В первом лагере было около 100 детей, туда были приглашены дети не только из нашего прихода, но и все желающие. Все делали сами, готовили еду родители, а воспитателями была молодежь нашего прихода. Опыта, конечно, никакого не было, поэтому было очень трудно, но в то же время вместе решали все вопросы и как-то выходили из трудных ситуаций.
Я почти не спала, но тем не менее, не было какой-то изученности. Было воодушевление. Было ощущение, что это семья, потому что все хорошо друг к другу относились, поддерживали друг друга, помогали, была очень хорошая атмосфера. Отец Людвик сказал в конце: будут разные лагеря и лучше, и хуже, но это будет самый хороший и самый важный лагерь для вас. Первый лагерь был совершенно необыкновенный.
— Дошло ли ваше письмо Папе, о возвращении храма, неизвестно, но в 1994 году вы подарили Папе книжку с фотографиями прихода…
— Да, и не только книжку подарили. Подарили салфеточку, которую изготовили дети нашей воскресной школы.
То паломничество в Рим и встреча с Папой — это было что-то такое необыкновенное. Мы были на общей аудиенции Папы, лишь нескольким людям можно было подойти к нему для благословения, я была среди них, и у меня был подарок для него — салфеточка, вышитая детьми из Санкт-Петербурга.

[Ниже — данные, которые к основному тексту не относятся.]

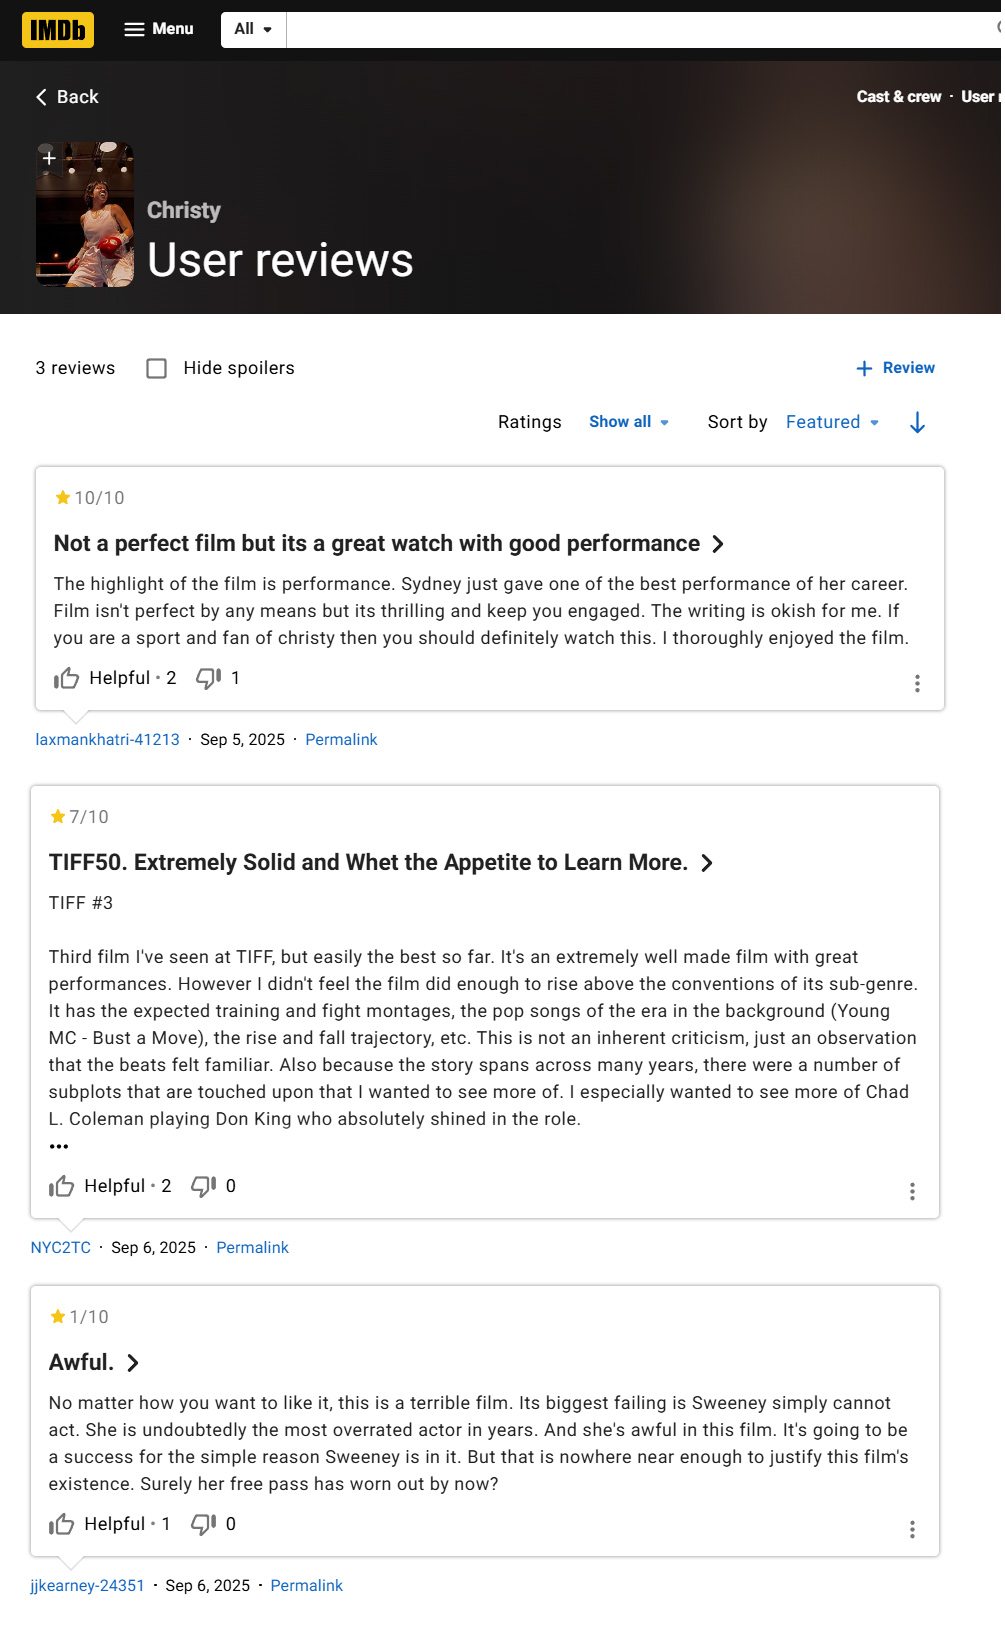
Task: Expand the truncated TIFF50 review ellipsis
Action: pos(59,1147)
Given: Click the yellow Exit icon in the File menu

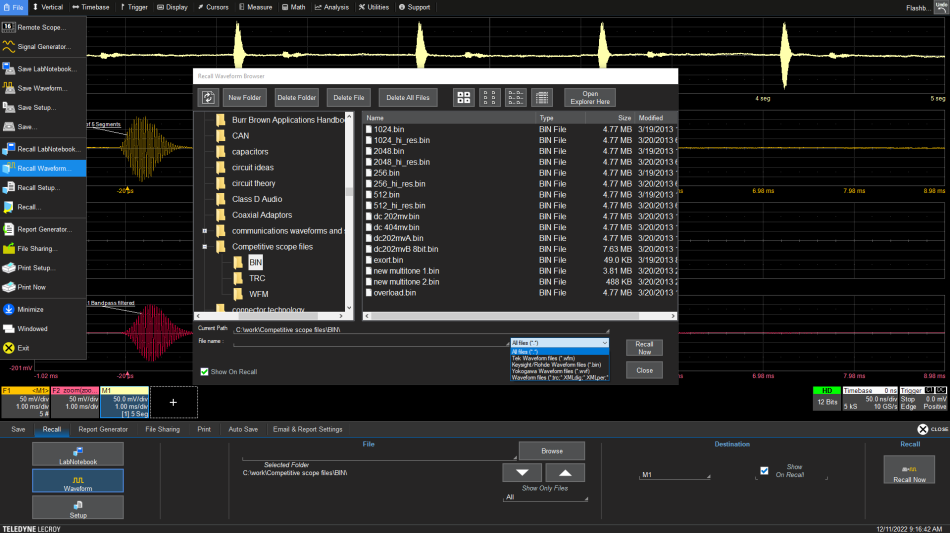Looking at the screenshot, I should pos(9,348).
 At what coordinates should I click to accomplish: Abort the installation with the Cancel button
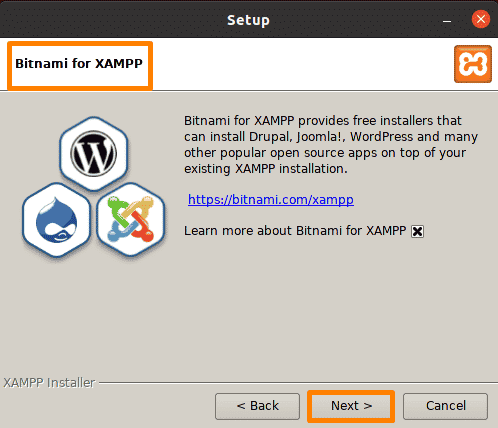[x=445, y=406]
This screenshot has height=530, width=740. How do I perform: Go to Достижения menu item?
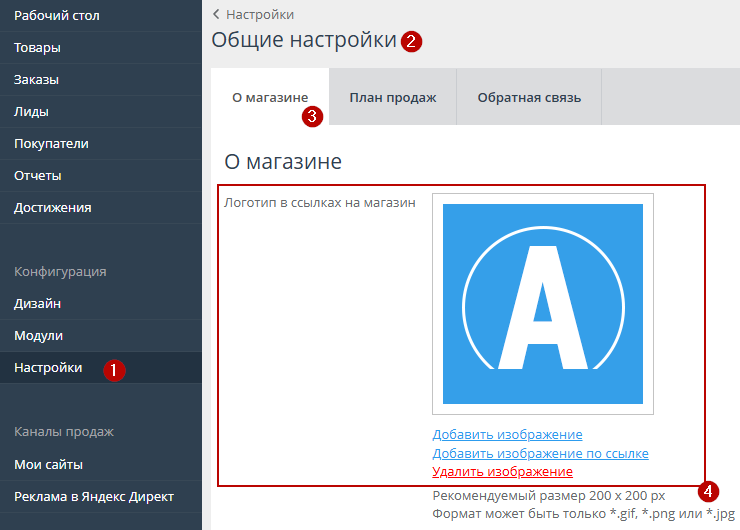point(53,207)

Это была одна минута, может даже и меньше. Я подошла, преклонила колени, подала ему эту салфеточку. Отец Людвик стоял рядом и объяснял Папе, кто подходит. Он сказал: «ну вот это Надя, наша катехизатор». А Папа ответил: «А Надя! Это значит Надежда? Дайте еще Розариев для детей воскресной школы». Мне передали несколько Розариев. Папа меня благословил, и я ушла. Это продолжалось одну минуту, но мне показалось, что прошла целая вечность, что произошло большое, значительное событие. Свое имя «Надежда» я услышала, как будто книгу жизни открыли, прочитали. Такое у меня было ощущение.